[Records for the task]
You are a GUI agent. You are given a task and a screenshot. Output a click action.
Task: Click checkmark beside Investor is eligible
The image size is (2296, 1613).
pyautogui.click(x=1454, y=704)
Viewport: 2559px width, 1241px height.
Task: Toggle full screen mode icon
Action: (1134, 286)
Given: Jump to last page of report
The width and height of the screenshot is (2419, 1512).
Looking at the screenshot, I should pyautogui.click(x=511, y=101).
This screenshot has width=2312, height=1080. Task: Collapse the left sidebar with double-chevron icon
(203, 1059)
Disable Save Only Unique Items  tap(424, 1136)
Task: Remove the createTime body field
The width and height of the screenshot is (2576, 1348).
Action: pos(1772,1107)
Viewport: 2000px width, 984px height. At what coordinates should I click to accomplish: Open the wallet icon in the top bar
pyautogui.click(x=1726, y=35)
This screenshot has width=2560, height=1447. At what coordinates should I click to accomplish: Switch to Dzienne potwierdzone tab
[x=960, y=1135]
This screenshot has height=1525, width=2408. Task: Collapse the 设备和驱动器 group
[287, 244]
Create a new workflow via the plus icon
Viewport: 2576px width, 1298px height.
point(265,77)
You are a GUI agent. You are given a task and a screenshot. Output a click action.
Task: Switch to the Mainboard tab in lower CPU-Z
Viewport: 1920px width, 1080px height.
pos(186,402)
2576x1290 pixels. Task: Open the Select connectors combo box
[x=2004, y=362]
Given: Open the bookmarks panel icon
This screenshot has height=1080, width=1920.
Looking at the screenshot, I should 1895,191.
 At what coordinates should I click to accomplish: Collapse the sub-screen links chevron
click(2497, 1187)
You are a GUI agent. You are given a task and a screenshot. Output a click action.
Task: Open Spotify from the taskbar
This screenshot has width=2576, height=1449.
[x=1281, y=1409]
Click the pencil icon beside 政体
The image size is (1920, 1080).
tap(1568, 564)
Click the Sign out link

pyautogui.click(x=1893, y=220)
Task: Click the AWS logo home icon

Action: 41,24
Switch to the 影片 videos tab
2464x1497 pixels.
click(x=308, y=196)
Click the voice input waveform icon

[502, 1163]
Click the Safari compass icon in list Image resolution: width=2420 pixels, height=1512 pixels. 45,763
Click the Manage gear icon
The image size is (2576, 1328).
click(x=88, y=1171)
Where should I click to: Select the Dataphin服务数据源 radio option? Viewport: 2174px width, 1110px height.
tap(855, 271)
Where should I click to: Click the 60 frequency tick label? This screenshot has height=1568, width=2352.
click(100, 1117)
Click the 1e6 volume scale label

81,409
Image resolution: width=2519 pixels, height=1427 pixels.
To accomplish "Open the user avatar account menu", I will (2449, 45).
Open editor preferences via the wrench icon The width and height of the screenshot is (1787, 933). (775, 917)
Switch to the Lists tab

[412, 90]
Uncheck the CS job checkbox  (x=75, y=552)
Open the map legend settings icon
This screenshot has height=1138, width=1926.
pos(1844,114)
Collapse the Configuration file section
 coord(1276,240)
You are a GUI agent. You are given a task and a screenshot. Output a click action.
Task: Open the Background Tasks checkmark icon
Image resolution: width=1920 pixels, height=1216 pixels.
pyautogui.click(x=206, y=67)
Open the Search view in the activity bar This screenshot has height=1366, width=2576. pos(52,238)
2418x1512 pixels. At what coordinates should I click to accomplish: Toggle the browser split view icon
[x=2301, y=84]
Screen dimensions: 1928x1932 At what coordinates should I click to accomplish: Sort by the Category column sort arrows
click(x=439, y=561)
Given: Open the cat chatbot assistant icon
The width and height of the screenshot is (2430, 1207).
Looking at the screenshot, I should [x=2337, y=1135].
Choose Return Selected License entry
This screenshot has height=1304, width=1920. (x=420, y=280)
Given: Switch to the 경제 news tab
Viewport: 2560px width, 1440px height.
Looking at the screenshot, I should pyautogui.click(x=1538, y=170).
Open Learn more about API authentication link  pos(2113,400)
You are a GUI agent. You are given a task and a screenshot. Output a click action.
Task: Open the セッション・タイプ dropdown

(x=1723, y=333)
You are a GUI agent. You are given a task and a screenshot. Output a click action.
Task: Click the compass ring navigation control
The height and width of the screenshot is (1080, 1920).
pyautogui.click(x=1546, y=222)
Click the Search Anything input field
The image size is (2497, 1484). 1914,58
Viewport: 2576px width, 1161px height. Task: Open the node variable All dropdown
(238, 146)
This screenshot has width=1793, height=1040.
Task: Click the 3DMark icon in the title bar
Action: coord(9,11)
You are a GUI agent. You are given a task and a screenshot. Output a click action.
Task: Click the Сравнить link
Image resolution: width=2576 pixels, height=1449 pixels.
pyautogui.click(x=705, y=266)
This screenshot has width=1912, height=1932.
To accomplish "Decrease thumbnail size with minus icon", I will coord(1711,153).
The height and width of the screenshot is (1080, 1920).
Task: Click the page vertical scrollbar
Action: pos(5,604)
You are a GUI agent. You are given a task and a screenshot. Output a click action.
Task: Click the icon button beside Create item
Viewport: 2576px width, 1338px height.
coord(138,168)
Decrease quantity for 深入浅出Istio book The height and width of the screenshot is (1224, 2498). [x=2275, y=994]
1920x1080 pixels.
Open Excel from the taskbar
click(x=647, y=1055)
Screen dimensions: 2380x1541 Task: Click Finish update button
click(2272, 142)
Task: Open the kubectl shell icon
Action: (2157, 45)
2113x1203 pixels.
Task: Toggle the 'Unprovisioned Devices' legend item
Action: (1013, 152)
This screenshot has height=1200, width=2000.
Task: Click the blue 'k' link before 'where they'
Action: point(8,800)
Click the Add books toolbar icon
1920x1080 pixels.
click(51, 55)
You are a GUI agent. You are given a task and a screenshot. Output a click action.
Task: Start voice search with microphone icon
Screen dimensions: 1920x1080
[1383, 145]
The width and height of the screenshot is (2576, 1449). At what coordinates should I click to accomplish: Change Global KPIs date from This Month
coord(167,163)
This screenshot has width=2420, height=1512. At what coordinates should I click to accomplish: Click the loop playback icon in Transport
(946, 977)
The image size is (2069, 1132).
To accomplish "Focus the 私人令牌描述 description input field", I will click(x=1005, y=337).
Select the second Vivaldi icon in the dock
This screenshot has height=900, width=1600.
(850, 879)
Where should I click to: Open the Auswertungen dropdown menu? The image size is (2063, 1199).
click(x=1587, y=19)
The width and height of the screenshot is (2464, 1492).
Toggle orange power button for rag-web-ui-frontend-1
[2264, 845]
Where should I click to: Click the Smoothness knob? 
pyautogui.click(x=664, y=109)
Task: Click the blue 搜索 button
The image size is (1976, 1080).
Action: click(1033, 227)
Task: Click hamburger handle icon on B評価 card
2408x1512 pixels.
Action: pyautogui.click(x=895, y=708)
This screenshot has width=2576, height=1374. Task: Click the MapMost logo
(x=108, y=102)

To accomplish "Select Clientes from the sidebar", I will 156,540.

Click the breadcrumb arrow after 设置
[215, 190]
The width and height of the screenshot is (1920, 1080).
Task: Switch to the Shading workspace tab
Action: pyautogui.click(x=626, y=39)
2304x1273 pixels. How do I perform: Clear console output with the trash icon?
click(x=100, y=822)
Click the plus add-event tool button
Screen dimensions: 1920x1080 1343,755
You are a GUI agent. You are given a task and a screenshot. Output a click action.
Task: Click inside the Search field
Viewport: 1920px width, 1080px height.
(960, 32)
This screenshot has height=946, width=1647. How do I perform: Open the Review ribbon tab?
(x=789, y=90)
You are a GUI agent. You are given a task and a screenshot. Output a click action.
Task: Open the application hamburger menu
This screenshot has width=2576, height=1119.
[/Records for the task]
Task goal: Without any alteration, retype all of the material above.

Answer:
You are a GUI agent. You are given a task and a screenshot. Output a click action.
Task: Click checkmark beside Investor is eligible
The image size is (2296, 1613).
pyautogui.click(x=1454, y=704)
Viewport: 2559px width, 1241px height.
Task: Toggle full screen mode icon
Action: (1134, 286)
Given: Jump to last page of report
The width and height of the screenshot is (2419, 1512).
Looking at the screenshot, I should pyautogui.click(x=511, y=101).
This screenshot has width=2312, height=1080. Task: Collapse the left sidebar with double-chevron icon
(203, 1059)
Disable Save Only Unique Items  tap(424, 1136)
Task: Remove the createTime body field
The width and height of the screenshot is (2576, 1348).
Action: pos(1772,1107)
Viewport: 2000px width, 984px height. At what coordinates should I click to accomplish: Open the wallet icon in the top bar
pyautogui.click(x=1726, y=35)
This screenshot has width=2560, height=1447. At what coordinates should I click to accomplish: Switch to Dzienne potwierdzone tab
[x=960, y=1135]
This screenshot has height=1525, width=2408. Task: Collapse the 设备和驱动器 group
[287, 244]
Create a new workflow via the plus icon
Viewport: 2576px width, 1298px height.
point(265,77)
You are a GUI agent. You are given a task and a screenshot. Output a click action.
Task: Switch to the Mainboard tab in lower CPU-Z
Viewport: 1920px width, 1080px height.
pos(186,402)
2576x1290 pixels. Task: Open the Select connectors combo box
[x=2004, y=362]
Given: Open the bookmarks panel icon
This screenshot has height=1080, width=1920.
Looking at the screenshot, I should 1895,191.
 At what coordinates should I click to accomplish: Collapse the sub-screen links chevron
click(2497, 1187)
You are a GUI agent. You are given a task and a screenshot. Output a click action.
Task: Open Spotify from the taskbar
This screenshot has width=2576, height=1449.
[x=1281, y=1409]
Click the pencil icon beside 政体
The image size is (1920, 1080).
tap(1568, 564)
Click the Sign out link

pyautogui.click(x=1893, y=220)
Task: Click the AWS logo home icon

Action: 41,24
Switch to the 影片 videos tab
2464x1497 pixels.
click(x=308, y=196)
Click the voice input waveform icon

[502, 1163]
Click the Safari compass icon in list Image resolution: width=2420 pixels, height=1512 pixels. 45,763
Click the Manage gear icon
The image size is (2576, 1328).
click(x=88, y=1171)
Where should I click to: Select the Dataphin服务数据源 radio option? Viewport: 2174px width, 1110px height.
tap(855, 271)
Where should I click to: Click the 60 frequency tick label? This screenshot has height=1568, width=2352.
click(100, 1117)
Click the 1e6 volume scale label

81,409
Image resolution: width=2519 pixels, height=1427 pixels.
To accomplish "Open the user avatar account menu", I will (2449, 45).
Open editor preferences via the wrench icon The width and height of the screenshot is (1787, 933). (775, 917)
Switch to the Lists tab

[412, 90]
Uncheck the CS job checkbox  (x=75, y=552)
Open the map legend settings icon
This screenshot has height=1138, width=1926.
pos(1844,114)
Collapse the Configuration file section
 coord(1276,240)
You are a GUI agent. You are given a task and a screenshot. Output a click action.
Task: Open the Background Tasks checkmark icon
Image resolution: width=1920 pixels, height=1216 pixels.
pyautogui.click(x=206, y=67)
Open the Search view in the activity bar This screenshot has height=1366, width=2576. pos(52,238)
2418x1512 pixels. At what coordinates should I click to accomplish: Toggle the browser split view icon
[x=2301, y=84]
Screen dimensions: 1928x1932 At what coordinates should I click to accomplish: Sort by the Category column sort arrows
click(x=439, y=561)
Given: Open the cat chatbot assistant icon
The width and height of the screenshot is (2430, 1207).
Looking at the screenshot, I should [x=2337, y=1135].
Choose Return Selected License entry
This screenshot has height=1304, width=1920. (x=420, y=280)
Given: Switch to the 경제 news tab
Viewport: 2560px width, 1440px height.
Looking at the screenshot, I should pyautogui.click(x=1538, y=170).
Open Learn more about API authentication link  pos(2113,400)
You are a GUI agent. You are given a task and a screenshot. Output a click action.
Task: Open the セッション・タイプ dropdown

(x=1723, y=333)
You are a GUI agent. You are given a task and a screenshot. Output a click action.
Task: Click the compass ring navigation control
The height and width of the screenshot is (1080, 1920).
pyautogui.click(x=1546, y=222)
Click the Search Anything input field
The image size is (2497, 1484). 1914,58
Viewport: 2576px width, 1161px height. Task: Open the node variable All dropdown
(238, 146)
This screenshot has width=1793, height=1040.
Task: Click the 3DMark icon in the title bar
Action: coord(9,11)
You are a GUI agent. You are given a task and a screenshot. Output a click action.
Task: Click the Сравнить link
Image resolution: width=2576 pixels, height=1449 pixels.
pyautogui.click(x=705, y=266)
This screenshot has width=1912, height=1932.
To accomplish "Decrease thumbnail size with minus icon", I will coord(1711,153).
The height and width of the screenshot is (1080, 1920).
Task: Click the page vertical scrollbar
Action: pos(5,604)
You are a GUI agent. You are given a task and a screenshot. Output a click action.
Task: Click the icon button beside Create item
Viewport: 2576px width, 1338px height.
coord(138,168)
Decrease quantity for 深入浅出Istio book The height and width of the screenshot is (1224, 2498). [x=2275, y=994]
1920x1080 pixels.
Open Excel from the taskbar
click(x=647, y=1055)
Screen dimensions: 2380x1541 Task: Click Finish update button
click(2272, 142)
Task: Open the kubectl shell icon
Action: (2157, 45)
2113x1203 pixels.
Task: Toggle the 'Unprovisioned Devices' legend item
Action: (1013, 152)
This screenshot has height=1200, width=2000.
Task: Click the blue 'k' link before 'where they'
Action: point(8,800)
Click the Add books toolbar icon
1920x1080 pixels.
click(51, 55)
You are a GUI agent. You are given a task and a screenshot. Output a click action.
Task: Start voice search with microphone icon
Screen dimensions: 1920x1080
[1383, 145]
The width and height of the screenshot is (2576, 1449). At what coordinates should I click to accomplish: Change Global KPIs date from This Month
coord(167,163)
This screenshot has width=2420, height=1512. At what coordinates should I click to accomplish: Click the loop playback icon in Transport
(946, 977)
The image size is (2069, 1132).
To accomplish "Focus the 私人令牌描述 description input field", I will click(x=1005, y=337).
Select the second Vivaldi icon in the dock
This screenshot has height=900, width=1600.
(850, 879)
Where should I click to: Open the Auswertungen dropdown menu? The image size is (2063, 1199).
click(x=1587, y=19)
The width and height of the screenshot is (2464, 1492).
Toggle orange power button for rag-web-ui-frontend-1
[2264, 845]
Where should I click to: Click the Smoothness knob? 
pyautogui.click(x=664, y=109)
Task: Click the blue 搜索 button
The image size is (1976, 1080).
Action: click(1033, 227)
Task: Click hamburger handle icon on B評価 card
2408x1512 pixels.
Action: pyautogui.click(x=895, y=708)
This screenshot has width=2576, height=1374. Task: Click the MapMost logo
(x=108, y=102)

To accomplish "Select Clientes from the sidebar", I will 156,540.

Click the breadcrumb arrow after 设置
[215, 190]
The width and height of the screenshot is (1920, 1080).
Task: Switch to the Shading workspace tab
Action: pyautogui.click(x=626, y=39)
2304x1273 pixels. How do I perform: Clear console output with the trash icon?
click(x=100, y=822)
Click the plus add-event tool button
Screen dimensions: 1920x1080 1343,755
You are a GUI agent. You are given a task and a screenshot. Output a click action.
Task: Click inside the Search field
Viewport: 1920px width, 1080px height.
(960, 32)
This screenshot has height=946, width=1647. How do I perform: Open the Review ribbon tab?
(x=789, y=90)
You are a GUI agent. You are given a task and a screenshot. Output a click action.
Task: Open the application hamburger menu
This screenshot has width=2576, height=1119.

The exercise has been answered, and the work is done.